SOURCE DOCUMENT:

The decision by pharmaceutical giant Aspen Pharmacare to conduct a second listing on one of South Africa’s newest exchanges, A2X, suggests that the timing of the people behind the latest trend in the country’s financial services sector was spot on.
A2X has attracted nearly 20 companies in a wide range of sectors in less than two years, with a primary focus on secondary listings. Patrice Motsepe’s African Rainbow Capital is an investor in A2X.
Of the four new exchanges, Equity Express Securities Exchange (EESE) trades in Black Economic Empowerment (BEE) while ZARX and 4AX are targeting companies that are not listed elsewhere. ZARX has agricultural holding companies like TWK and Senwes among its first clients.
The JSE is the world’s 19th biggest exchange and nearly 400 companies are listed on the JSE or AltX, the JSE-owned exchange for smaller companies. The JSE also offers other investment options.
In 2017 Tyme Digital received a licence to run a bank. By early 2019, TymeBank was available in 500 Pick n Pay and Boxer stores and more than 50 000 customers had a TymeBank account. Tyme stands for Take Your Money Everywhere and refers to the fact that the bank does not have a branch network. The bank is targeting the lower-income segment and promises speedy transaction and approval times.
African Rainbow Capital began as the venture’s BEE partner but in 2018 bought out the Commonwealth Bank of Australia. The banking licence is the first to be issued since Capitec was granted a licence by the South African Reserve Bank in 1999.

GIVEN DATA:
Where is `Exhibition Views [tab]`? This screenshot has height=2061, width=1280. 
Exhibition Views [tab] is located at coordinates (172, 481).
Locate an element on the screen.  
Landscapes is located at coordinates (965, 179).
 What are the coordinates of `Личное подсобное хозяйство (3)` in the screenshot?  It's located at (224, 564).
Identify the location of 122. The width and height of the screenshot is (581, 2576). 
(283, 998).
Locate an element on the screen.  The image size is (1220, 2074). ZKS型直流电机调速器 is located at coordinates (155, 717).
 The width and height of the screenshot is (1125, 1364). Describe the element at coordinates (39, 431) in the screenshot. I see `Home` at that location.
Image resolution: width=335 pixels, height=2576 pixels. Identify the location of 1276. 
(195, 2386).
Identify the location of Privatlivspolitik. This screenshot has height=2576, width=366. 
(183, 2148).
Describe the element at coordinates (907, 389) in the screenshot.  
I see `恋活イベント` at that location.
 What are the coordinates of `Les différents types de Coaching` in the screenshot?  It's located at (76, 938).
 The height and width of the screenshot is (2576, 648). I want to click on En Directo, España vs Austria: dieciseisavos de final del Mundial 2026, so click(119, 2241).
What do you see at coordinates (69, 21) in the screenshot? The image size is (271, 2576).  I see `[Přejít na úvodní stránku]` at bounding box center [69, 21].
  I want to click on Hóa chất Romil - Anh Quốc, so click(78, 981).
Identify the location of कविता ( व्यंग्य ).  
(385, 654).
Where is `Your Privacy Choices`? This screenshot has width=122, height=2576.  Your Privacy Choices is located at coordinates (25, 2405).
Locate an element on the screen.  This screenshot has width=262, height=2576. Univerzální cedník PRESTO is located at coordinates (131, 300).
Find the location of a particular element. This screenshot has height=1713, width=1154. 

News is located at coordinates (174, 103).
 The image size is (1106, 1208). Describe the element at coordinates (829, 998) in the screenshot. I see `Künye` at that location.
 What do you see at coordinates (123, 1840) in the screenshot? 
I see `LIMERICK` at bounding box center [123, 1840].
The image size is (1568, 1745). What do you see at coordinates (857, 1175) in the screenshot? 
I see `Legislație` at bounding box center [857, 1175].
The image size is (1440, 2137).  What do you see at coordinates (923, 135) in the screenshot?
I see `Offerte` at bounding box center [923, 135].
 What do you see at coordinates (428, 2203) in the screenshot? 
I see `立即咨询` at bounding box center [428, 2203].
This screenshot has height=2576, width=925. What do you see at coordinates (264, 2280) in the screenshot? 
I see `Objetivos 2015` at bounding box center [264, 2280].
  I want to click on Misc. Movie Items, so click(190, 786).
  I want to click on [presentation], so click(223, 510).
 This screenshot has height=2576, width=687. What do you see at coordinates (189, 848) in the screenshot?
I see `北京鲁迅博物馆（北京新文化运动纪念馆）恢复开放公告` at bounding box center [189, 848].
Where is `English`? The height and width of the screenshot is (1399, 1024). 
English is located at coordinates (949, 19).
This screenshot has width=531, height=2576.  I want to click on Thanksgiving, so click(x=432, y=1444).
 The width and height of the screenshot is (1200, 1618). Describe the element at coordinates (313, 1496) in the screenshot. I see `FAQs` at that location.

EXERCISES TO COMPLETE:
a) In the article on South Africa's financial services sector, replace "TymeBank" with "Tyme Bank" and give the part that opens with the words containing "In 2017 Tyme" and closes with "Bank in 1999.".
b) Name every stock exchange mentioned in the article on South Africa's financial services sector.
c) According to the article on South Africa's financial services sector, what does Tyme stand for?
The listing is not needed for this work.

OUTPUTS FOR THE TASKS:
a)
In 2017 Tyme Digital received a licence to run a bank. By early 2019, Tyme Bank was available in 500 Pick n Pay and Boxer stores and more than 50 000 customers had a Tyme Bank account. Tyme stands for Take Your Money Everywhere and refers to the fact that the bank does not have a branch network. The bank is targeting the lower-income segment and promises speedy transaction and approval times.
African Rainbow Capital began as the venture’s BEE partner but in 2018 bought out the Commonwealth Bank of Australia. The banking licence is the first to be issued since Capitec was granted a licence by the South African Reserve Bank in 1999.

b) A2X, Equity Express Securities Exchange (EESE), ZARX, 4AX, the JSE, AltX

c) Take Your Money Everywhere